In June, Green Peace’s UK investigative journalism project Unearthed claimed that clothes from British brands Next, Marks and Spencer and Asda had been found at dump sites situated on protected wetlands close to Ghana’s capital city, Accra.
With Greenpeace Africa finding that the majority of clothing at the dump being made from synthetic, fossil-fuel based fibres which will release microplastics and chemicals into the surrounding habitat as they decompose over hundreds of years, threatening the wetland’s biodiversity.
According to UN data, the UK sent 57,000 tonnes of fashion waste to Ghana in 2024.
Laura Burley, Plastic Lead at Green Peace UK said that this discovery was indicative of the UK and the Global North’s lack of infrastructure to safely dispose or recycle discarded clothing despite the prominence of ‘take back’ schemes implemented by brands to encourage a more sustainable and circular approach to the clothing industry.
Burley said: “The reality is that due to a glut of unsold second-hand clothing and inadequate business models for recycling, discarded textiles are unlikely to be reused or recycled.”
All three British retailers told Unearthed that they did not send clothing to Ghana, or abroad.
Burley further explained that estimating the true extent of used clothing being dumped in Ghana was further complicated by smuggling and illegal trade practices, with ‘textile waste’ ie unusable clothing, often being misclassified as ‘used clothes’ in order to avoid the extra regulations associated with waste exports, and therefore expediting the process of ‘offshoring’.
Burley advocates for fast fashion as an industry to move towards a circular fashion model, where there are provisions for textile waste to be repurposed and clothes are not only made from durable materials but can be mended also, in order to curtail the number of fast fashion items bloating global post-consumer waste.

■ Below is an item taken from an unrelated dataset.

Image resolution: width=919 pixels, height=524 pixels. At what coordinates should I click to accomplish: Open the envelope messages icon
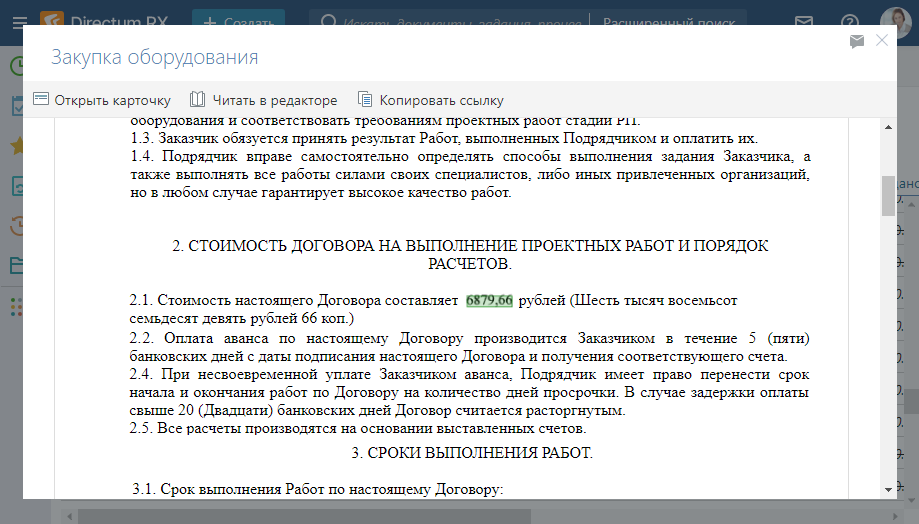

However, she added: “Companies whose business model is based on producing ever more cheap throwaway items, cannot be trusted to make and honour commitments on reducing the volume of clothes they sell, or on how much plastic they use to produce the clothes.”
She called for a legally-binding Global Plastics Treaty to limit worldwide production of plastic as well as global, national and regional agreements on Extended Producer Responsibility (EPR) for textiles.
Such policies would hold producers to account, either financially or physically, for the treatment or disposal of their products with the intention that producers would be incentivised to reduce waste at source and improve recycling infrastructure in the UK.
The 2019 Environmental Audit Committee Report called on the UK government to take action on developing an Extended Producer Responsibility policy for the textile sector – this has yet to be implemented.
The Department for Environment, Food and Social Affairs (DEFRA) has convened a Circular Economy taskforce with the goal of helping develop a Circular Economy Strategy for England by focusing on the UK sectors with the greatest potential to grow the economy: textiles; chemicals and plastics; construction; transport; and agrifood.
They plan to publish the strategy in the coming autumn.
A DEFRA spokesperson said: “Our Plan for Change is focused on cleaning up Britain and ensuring that the £4.5bn worth of clothes we currently throw away are kept in use for longer.
“Fashion should not come at the cost of our natural environment and textiles is one sector where our Circular Economy Taskforce aims to end our throwaway society for good.”
Though, evidence of the environmental toll of the UK’s struggling resources to deal with post-consumer waste is sobering, ‘Project Re:claim’, a joint project by recycling specialist Project Plan B and The Salvation Army Trading Company shows a step in the direction of a circular economy for the UK’s textile sector.
In a pioneering world first, Project Re:claim reprocesses polyester fibres into granules that can be repurposed to create new clothing, a technology which has the potential to transform the UK’s approach to disposing of synthetic fibres if made commercially viable. Both the Salvation Army Trading Company and Project Plan B were contacted for comment.
*WRAP Textile Market Situation 2024 Report analyses data from 2022.